◆ Work to be completed ◆
Copy out the lines below word for word, beginning with the line containing "has height=1080, width=1536." and continuing through the line containing "(x=1819, y=79)".

** START Task data **

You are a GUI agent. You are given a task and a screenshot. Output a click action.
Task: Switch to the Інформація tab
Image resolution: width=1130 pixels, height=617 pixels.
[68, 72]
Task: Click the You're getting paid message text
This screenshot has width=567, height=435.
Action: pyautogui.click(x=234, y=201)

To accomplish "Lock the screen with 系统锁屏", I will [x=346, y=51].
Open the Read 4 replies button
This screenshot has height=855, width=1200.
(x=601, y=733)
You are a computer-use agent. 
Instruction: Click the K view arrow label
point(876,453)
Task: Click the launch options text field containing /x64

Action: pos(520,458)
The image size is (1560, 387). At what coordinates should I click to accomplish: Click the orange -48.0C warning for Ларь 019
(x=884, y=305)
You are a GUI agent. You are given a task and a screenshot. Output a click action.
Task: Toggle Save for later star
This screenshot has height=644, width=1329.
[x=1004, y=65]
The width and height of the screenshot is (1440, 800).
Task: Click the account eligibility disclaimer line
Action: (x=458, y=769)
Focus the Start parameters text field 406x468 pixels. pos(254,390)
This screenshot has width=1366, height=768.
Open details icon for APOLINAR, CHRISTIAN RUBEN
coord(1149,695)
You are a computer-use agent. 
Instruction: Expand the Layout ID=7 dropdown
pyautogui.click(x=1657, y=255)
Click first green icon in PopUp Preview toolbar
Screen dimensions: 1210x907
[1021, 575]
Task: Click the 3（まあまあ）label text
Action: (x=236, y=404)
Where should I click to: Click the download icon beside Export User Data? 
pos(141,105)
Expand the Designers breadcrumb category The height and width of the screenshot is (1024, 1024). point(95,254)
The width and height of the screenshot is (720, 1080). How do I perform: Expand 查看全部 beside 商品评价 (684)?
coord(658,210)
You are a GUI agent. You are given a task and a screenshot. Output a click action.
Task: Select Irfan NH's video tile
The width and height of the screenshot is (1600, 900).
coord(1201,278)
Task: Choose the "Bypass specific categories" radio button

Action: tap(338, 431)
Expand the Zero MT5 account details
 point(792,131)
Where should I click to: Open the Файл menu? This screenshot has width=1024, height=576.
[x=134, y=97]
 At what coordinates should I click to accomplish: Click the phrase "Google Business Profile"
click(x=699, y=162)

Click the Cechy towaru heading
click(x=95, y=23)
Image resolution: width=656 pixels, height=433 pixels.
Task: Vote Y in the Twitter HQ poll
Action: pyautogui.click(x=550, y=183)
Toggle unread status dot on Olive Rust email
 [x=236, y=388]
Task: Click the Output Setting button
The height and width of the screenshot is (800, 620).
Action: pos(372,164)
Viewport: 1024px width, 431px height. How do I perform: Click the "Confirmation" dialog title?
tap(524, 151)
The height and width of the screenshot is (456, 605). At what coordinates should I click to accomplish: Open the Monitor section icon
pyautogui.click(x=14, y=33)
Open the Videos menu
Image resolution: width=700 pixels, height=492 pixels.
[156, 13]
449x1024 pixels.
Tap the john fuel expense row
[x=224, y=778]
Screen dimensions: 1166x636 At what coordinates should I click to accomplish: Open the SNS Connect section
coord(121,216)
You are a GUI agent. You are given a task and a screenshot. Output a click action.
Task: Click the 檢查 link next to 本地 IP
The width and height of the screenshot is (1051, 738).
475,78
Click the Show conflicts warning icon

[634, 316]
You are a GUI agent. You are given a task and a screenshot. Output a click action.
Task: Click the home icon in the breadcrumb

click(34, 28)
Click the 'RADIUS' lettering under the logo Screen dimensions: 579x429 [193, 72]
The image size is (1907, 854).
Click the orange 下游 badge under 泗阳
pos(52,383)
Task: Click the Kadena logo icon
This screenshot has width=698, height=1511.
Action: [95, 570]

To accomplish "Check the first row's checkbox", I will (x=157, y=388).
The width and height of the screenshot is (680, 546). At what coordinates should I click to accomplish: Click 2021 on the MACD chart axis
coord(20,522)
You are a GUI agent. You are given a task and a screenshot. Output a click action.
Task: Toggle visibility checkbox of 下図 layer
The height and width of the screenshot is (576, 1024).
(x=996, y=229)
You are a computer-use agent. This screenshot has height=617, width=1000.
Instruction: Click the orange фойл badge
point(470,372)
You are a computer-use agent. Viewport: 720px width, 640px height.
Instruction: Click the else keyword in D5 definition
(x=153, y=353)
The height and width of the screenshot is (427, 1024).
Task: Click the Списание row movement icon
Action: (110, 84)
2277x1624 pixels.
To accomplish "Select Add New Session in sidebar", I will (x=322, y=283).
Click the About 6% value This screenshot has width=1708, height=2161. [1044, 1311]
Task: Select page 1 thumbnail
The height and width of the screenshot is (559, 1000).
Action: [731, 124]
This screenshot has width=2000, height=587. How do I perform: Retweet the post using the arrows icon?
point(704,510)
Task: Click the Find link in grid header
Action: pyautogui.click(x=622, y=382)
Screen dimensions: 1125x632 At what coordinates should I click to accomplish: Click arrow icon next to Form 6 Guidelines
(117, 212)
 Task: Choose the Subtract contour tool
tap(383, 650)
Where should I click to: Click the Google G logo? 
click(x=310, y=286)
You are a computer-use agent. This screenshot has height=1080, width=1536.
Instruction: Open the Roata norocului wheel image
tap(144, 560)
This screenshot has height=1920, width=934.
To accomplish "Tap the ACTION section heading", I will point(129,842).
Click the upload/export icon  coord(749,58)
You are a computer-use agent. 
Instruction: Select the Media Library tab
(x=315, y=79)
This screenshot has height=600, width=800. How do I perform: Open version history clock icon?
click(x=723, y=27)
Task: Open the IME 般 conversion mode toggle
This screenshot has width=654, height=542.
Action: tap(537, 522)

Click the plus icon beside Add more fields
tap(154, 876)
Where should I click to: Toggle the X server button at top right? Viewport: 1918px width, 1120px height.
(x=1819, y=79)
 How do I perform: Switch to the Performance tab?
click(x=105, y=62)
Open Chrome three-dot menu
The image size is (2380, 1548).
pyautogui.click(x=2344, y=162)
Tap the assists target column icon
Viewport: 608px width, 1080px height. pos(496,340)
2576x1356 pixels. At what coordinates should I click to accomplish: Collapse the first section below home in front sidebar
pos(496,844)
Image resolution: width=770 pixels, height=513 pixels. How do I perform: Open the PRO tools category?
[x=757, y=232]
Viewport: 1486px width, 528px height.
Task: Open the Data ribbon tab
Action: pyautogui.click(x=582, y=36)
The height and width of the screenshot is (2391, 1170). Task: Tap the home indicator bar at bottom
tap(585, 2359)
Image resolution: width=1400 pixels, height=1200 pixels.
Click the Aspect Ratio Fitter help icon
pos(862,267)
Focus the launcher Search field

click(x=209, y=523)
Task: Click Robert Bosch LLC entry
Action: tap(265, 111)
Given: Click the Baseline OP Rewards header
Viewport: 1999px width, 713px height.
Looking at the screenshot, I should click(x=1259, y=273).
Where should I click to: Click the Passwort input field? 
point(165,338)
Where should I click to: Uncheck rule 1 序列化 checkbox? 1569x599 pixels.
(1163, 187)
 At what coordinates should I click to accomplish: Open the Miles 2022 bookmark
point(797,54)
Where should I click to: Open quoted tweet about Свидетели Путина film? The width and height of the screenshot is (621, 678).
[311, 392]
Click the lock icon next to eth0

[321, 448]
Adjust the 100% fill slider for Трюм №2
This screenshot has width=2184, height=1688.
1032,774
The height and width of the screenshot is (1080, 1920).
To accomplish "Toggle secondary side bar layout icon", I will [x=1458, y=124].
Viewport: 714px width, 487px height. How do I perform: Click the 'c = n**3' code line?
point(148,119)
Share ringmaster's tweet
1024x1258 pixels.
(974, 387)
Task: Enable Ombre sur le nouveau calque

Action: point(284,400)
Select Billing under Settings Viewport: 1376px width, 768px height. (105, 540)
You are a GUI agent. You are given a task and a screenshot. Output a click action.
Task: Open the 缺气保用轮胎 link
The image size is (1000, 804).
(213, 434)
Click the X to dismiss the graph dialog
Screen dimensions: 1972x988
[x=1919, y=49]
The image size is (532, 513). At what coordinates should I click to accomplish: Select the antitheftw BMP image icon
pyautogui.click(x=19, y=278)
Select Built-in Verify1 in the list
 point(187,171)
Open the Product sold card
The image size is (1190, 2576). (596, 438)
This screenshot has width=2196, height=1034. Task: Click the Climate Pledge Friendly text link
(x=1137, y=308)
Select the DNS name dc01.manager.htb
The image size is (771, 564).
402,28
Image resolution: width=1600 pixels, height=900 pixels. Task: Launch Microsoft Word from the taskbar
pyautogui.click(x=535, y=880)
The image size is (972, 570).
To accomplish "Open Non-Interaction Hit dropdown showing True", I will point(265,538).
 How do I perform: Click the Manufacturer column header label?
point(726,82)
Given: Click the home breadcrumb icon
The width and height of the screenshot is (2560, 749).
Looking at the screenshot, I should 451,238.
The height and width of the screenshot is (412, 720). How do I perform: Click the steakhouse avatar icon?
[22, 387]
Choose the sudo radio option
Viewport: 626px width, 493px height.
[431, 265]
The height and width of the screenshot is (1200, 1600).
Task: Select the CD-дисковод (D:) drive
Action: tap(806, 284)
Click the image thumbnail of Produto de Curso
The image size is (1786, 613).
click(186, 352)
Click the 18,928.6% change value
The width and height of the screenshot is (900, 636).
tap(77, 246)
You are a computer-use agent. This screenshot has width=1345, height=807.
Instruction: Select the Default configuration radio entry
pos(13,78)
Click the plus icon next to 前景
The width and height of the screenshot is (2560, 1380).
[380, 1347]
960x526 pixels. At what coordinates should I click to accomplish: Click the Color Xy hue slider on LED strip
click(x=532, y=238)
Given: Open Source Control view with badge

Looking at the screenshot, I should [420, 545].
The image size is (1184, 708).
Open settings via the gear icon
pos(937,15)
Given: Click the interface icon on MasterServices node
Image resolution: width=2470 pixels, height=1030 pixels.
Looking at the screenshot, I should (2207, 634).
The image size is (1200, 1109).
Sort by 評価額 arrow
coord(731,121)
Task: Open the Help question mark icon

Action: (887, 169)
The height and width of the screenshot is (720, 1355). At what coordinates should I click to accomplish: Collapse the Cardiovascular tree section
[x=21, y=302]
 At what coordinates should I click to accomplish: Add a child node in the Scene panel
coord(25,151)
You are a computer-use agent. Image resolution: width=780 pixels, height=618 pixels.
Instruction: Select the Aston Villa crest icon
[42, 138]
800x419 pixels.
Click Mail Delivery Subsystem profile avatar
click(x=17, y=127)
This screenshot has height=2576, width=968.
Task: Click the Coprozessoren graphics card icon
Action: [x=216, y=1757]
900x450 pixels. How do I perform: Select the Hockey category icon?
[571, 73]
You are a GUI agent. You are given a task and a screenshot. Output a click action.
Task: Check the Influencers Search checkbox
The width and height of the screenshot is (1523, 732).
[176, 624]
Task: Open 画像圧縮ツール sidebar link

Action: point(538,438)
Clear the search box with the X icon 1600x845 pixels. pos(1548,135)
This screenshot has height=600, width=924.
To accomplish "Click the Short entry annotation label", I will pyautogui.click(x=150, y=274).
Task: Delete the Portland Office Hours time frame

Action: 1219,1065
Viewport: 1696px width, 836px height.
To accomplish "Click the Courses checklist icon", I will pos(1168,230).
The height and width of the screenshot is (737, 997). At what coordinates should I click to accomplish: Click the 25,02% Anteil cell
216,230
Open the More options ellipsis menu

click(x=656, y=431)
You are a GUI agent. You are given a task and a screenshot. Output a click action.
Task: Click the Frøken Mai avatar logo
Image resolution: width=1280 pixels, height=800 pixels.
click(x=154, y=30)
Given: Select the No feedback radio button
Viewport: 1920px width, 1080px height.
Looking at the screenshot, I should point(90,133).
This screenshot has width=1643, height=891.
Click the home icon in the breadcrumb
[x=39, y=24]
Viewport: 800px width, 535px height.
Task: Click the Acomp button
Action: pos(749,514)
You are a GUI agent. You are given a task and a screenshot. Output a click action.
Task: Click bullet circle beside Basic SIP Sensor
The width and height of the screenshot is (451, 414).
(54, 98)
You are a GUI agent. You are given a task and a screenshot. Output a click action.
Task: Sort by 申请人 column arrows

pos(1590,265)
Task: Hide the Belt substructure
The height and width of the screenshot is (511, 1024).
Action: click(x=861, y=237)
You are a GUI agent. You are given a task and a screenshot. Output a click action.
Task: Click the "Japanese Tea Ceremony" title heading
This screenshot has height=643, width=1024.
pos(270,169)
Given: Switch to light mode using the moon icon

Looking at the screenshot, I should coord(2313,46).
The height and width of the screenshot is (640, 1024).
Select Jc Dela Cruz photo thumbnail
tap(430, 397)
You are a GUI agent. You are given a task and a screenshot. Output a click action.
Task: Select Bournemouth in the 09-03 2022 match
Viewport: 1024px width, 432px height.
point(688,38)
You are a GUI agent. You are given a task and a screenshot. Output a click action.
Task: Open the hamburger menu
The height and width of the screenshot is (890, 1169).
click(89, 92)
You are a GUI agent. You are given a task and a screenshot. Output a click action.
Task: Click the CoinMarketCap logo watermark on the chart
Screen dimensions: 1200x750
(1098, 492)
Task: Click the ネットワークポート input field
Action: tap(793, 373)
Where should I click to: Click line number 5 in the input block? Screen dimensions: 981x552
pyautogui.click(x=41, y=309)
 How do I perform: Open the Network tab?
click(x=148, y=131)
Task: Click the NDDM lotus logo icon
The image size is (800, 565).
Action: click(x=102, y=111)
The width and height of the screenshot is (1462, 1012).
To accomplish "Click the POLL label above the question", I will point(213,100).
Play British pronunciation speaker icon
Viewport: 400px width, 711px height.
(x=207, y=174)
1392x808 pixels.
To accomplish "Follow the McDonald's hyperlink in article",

** END Task data **

◆ Result of the exercise ◆
You are a computer-use agent. This screenshot has height=1080, width=1536.
Instruction: Open the Roata norocului wheel image
tap(144, 560)
This screenshot has height=1920, width=934.
To accomplish "Tap the ACTION section heading", I will point(129,842).
Click the upload/export icon  coord(749,58)
You are a computer-use agent. 
Instruction: Select the Media Library tab
(x=315, y=79)
This screenshot has height=600, width=800. How do I perform: Open version history clock icon?
click(x=723, y=27)
Task: Open the IME 般 conversion mode toggle
This screenshot has width=654, height=542.
Action: tap(537, 522)

Click the plus icon beside Add more fields
tap(154, 876)
Where should I click to: Toggle the X server button at top right? Viewport: 1918px width, 1120px height.
(x=1819, y=79)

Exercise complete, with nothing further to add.